We didn't really need a study to tell us some of our roads are congested, in need of repair, and lack a few safety features. But you may be surprised by this: the Washington, D.C. based research group, TRIP, The Road Information Program, says the average Honolulu driver pays $700 a year in added repair costs, higher fuel use, tire wear, and faster vehicle depreciation - all because of the shape of our roads.
"Without a significant federal increase and state and local transportation funding, Hawaii will be unable to move forward with numerous projects needed to improve traffic safety, enhance economic development opportunities, relieve traffic congestion, and improve overall conditions," says TRIP's Executive Director, Will Wilkins.
In addition, TRIP says Honolulu motorists fork over $600 worth of lost time and wasted fuel due to congestion. The report also says traffic crashes where "roadway design" may have contributed to the accident cost each driver $200 a year. The grand total?
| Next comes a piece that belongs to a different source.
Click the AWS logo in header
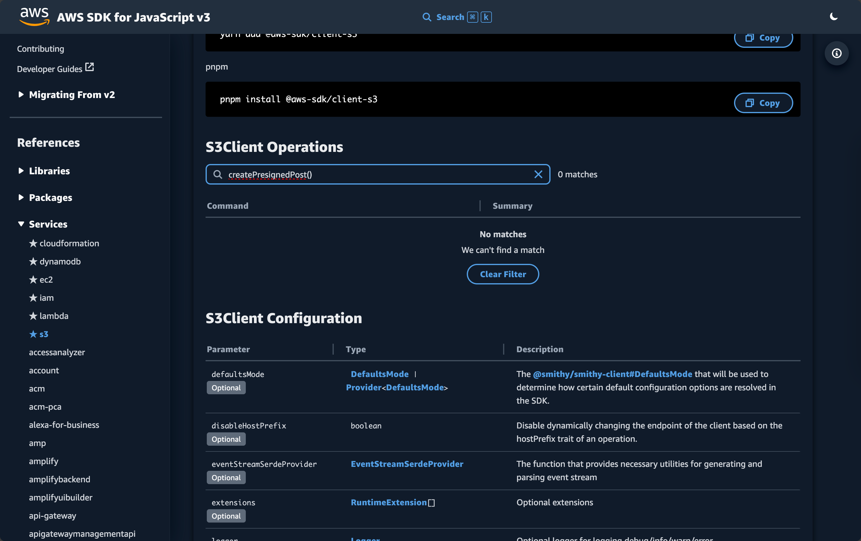 point(34,17)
About $1,500 annually.
"We kind of feel like we got thrown under the bus here for them to make their point - a lot of their facts and figures, really questionable," says state Department of Transportation spokesman Dan Meisenzahl.
Meisenzahl cites that roadway design example. TRIP's report says "It's estimated that roadway design may be a contributing factor in approximately one-third of fatal crashes". That's about 30%. The DOT says it's more like 6.5%. The DOT may not agree with TRIP's methods, but the endgame is the same.
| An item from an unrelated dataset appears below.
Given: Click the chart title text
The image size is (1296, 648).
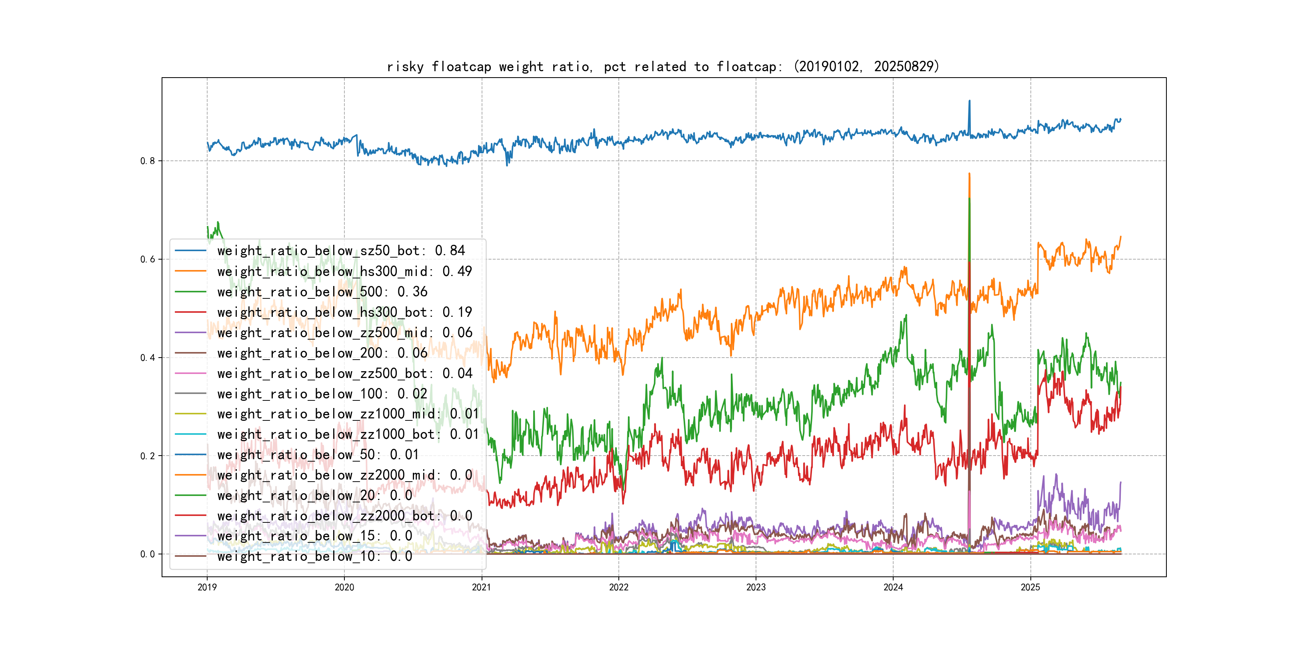Looking at the screenshot, I should pos(663,66).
"We want more federal dollars," Meisenzahl says. "It could only help. Transportation infrastructure in Hawaii, as everywhere, is so critical."
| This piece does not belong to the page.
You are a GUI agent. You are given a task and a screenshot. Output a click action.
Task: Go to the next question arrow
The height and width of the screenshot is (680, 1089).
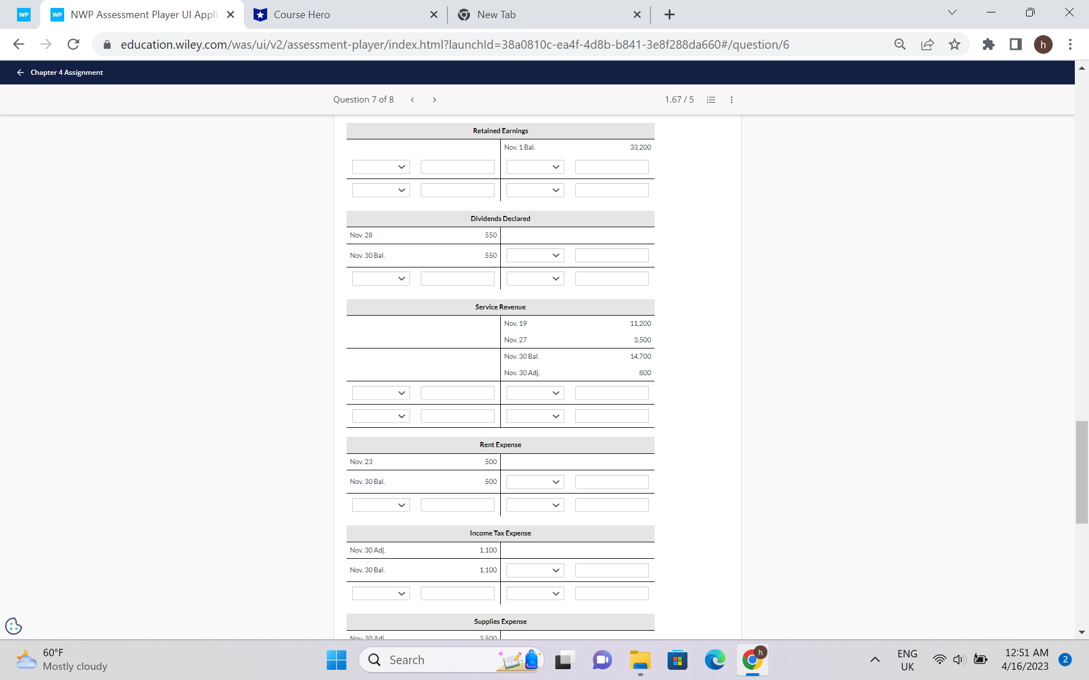point(434,100)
A bill moving through Congress sets funding levels for highway and transit construction, and the Hawaii legislature is working on streamlining cumbersome permitting and procurement laws that slow projects.
TRIP's study includes county roads, not just state roads. The report also says almost half of the state's bridges need repair or replacement, but the DOT also questions that number.
The full report is available at tripnet.org.